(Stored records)
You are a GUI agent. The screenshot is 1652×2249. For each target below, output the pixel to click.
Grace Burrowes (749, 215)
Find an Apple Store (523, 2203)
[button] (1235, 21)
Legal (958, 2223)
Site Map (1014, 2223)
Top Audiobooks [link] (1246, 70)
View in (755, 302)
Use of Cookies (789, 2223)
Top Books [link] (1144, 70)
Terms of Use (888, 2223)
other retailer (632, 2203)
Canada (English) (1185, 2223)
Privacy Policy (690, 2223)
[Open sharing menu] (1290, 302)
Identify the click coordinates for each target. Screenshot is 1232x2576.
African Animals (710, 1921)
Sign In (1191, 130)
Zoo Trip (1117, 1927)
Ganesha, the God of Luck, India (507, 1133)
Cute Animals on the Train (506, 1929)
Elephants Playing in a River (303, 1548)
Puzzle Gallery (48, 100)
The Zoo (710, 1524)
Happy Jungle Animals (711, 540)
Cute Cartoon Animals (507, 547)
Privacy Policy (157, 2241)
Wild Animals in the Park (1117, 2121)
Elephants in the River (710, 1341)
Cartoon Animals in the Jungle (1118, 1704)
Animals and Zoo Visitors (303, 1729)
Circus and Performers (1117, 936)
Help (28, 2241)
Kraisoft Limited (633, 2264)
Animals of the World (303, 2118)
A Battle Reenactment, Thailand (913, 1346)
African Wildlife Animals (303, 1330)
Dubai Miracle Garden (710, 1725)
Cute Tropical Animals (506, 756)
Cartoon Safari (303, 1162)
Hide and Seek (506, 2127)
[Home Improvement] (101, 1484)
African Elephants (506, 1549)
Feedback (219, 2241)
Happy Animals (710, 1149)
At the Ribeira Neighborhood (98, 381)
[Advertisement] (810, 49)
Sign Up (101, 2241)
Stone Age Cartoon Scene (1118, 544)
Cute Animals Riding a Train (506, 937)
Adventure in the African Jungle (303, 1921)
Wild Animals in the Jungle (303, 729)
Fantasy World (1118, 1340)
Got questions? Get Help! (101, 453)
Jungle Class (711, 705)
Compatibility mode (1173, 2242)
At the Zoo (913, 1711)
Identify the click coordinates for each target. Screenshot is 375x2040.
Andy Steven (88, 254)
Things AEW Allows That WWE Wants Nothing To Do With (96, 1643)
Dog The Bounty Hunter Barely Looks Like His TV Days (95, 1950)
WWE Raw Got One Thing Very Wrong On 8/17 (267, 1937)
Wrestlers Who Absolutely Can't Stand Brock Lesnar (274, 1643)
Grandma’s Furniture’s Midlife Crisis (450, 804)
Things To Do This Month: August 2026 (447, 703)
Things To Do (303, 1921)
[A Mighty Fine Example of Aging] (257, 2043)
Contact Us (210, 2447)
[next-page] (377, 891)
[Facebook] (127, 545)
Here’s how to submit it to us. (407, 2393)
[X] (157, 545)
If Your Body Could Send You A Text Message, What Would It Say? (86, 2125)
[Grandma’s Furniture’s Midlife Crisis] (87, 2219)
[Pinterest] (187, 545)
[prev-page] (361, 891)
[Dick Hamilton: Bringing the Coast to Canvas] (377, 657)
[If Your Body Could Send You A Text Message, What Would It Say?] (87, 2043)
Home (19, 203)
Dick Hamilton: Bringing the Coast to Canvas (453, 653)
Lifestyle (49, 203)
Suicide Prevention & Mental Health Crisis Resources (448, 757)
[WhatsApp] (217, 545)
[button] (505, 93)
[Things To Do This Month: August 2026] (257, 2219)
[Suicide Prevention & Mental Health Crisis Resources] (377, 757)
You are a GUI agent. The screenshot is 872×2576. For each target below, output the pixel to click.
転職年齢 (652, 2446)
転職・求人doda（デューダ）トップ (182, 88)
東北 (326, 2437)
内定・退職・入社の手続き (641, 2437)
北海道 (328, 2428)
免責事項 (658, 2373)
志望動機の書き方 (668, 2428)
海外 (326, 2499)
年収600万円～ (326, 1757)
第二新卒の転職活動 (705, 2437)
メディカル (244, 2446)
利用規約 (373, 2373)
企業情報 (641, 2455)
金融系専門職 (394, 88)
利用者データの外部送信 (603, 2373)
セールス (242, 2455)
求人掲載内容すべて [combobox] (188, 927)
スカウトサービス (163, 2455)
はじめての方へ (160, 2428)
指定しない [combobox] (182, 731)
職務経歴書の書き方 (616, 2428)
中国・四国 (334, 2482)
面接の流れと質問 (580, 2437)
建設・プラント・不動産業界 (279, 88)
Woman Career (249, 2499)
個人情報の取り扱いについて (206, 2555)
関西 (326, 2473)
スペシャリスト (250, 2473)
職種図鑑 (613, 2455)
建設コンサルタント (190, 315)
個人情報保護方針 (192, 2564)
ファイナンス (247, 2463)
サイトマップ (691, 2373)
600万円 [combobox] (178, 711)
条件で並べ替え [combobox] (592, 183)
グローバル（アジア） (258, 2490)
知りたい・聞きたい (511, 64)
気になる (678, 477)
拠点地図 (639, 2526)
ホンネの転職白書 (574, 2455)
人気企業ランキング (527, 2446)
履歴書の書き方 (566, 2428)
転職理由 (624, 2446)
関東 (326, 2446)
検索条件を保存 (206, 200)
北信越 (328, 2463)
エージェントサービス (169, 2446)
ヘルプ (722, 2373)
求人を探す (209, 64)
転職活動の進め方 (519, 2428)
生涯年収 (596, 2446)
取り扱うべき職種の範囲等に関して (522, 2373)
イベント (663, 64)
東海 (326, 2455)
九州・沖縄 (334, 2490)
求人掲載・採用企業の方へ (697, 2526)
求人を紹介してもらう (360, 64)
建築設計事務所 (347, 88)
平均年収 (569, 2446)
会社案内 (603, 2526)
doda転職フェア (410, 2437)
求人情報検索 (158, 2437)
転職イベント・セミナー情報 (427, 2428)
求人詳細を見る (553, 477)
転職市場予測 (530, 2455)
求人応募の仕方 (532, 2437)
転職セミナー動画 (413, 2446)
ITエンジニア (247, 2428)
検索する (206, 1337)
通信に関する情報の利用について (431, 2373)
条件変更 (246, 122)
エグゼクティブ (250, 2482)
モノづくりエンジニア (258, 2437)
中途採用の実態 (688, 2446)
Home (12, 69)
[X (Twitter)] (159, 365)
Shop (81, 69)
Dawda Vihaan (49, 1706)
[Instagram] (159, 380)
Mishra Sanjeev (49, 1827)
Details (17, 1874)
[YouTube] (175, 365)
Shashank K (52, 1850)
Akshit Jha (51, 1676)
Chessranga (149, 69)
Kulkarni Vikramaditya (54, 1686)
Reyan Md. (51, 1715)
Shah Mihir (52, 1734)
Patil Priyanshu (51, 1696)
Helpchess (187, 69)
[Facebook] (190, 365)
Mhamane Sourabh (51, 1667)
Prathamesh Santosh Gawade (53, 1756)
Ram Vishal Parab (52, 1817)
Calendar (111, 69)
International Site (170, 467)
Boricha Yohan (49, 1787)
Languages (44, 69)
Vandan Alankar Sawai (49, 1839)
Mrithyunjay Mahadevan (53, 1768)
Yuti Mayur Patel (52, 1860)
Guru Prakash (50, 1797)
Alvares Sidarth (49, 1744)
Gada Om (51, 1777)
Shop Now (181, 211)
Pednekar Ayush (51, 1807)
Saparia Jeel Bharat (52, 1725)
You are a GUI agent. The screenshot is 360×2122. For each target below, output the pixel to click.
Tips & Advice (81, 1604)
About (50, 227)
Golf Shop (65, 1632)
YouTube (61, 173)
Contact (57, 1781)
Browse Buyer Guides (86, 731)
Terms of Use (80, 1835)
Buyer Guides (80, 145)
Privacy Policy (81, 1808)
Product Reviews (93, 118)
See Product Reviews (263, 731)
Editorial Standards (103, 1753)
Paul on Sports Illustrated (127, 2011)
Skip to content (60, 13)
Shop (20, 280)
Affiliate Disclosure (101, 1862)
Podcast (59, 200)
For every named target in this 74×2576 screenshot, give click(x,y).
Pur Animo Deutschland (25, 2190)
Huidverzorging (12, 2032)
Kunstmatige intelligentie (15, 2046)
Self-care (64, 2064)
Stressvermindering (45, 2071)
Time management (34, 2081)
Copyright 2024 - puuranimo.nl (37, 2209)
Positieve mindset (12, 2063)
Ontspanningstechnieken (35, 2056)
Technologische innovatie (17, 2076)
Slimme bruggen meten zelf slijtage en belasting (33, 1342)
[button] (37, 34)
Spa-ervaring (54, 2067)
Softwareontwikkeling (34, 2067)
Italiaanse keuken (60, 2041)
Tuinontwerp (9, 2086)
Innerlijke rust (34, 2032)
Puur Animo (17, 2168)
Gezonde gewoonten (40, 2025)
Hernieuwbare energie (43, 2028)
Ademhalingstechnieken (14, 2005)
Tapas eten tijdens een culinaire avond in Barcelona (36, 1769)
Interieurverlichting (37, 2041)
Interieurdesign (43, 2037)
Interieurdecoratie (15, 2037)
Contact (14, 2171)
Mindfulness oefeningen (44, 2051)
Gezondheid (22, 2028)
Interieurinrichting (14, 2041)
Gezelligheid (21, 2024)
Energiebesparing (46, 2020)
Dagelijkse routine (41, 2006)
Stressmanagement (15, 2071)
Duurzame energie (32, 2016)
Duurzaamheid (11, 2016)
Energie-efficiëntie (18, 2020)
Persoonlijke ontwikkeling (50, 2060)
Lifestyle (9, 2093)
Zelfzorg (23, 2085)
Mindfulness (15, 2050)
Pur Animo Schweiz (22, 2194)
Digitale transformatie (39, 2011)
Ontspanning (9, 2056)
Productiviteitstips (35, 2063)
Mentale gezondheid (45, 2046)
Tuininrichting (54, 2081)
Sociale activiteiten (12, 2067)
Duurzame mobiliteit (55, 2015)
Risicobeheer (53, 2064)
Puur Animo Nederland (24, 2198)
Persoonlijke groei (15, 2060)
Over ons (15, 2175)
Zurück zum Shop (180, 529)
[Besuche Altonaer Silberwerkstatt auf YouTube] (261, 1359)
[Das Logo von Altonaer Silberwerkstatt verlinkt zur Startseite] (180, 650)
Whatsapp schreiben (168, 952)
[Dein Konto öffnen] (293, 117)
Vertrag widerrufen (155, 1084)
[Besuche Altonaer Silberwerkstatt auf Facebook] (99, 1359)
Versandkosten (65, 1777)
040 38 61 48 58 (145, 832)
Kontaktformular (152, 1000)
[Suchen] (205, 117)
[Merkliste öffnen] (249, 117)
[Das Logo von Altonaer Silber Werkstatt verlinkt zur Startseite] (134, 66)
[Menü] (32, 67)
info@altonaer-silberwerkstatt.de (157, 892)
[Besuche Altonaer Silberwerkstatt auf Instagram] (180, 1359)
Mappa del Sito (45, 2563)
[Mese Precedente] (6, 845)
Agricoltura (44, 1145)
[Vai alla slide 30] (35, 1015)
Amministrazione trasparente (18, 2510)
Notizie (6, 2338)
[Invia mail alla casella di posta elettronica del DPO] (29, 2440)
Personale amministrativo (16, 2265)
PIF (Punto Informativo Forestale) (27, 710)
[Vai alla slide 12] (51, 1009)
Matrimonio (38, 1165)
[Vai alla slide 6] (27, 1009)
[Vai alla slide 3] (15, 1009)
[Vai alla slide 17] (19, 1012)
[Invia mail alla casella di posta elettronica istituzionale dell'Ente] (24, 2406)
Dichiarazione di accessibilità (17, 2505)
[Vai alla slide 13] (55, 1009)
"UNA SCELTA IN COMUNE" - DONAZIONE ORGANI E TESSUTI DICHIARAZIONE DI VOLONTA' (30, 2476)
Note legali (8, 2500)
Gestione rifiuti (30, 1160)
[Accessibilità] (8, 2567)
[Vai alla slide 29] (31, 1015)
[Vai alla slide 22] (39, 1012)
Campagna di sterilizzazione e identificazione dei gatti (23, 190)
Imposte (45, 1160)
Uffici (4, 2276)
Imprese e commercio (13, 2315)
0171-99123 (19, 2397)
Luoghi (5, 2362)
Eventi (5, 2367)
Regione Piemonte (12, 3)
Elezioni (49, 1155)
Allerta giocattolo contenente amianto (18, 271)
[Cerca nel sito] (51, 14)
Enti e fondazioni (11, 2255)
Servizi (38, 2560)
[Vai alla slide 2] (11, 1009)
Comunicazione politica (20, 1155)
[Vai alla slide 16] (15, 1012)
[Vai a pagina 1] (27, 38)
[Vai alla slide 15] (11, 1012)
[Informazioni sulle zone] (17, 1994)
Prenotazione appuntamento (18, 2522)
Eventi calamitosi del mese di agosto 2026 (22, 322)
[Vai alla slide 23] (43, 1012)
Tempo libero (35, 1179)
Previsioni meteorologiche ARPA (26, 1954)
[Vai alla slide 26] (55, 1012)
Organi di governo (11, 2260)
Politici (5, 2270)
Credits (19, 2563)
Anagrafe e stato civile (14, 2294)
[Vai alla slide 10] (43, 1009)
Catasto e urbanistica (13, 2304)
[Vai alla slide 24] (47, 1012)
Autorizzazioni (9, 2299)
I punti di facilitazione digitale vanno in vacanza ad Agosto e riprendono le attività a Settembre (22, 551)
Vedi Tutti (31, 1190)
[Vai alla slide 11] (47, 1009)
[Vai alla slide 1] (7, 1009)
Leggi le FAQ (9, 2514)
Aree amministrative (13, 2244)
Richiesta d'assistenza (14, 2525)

**WORK ORDER:**
Starting at the line that contains "Privacy Policy (690, 2223)" and stopping after the line that contains "Cute Animals on the Train (506, 1929)", write out every line exactly as it appears above, and no other line.

**TASK SOLUTION:**
Privacy Policy (690, 2223)
[Open sharing menu] (1290, 302)
Identify the click coordinates for each target. Screenshot is 1232x2576.
African Animals (710, 1921)
Sign In (1191, 130)
Zoo Trip (1117, 1927)
Ganesha, the God of Luck, India (507, 1133)
Cute Animals on the Train (506, 1929)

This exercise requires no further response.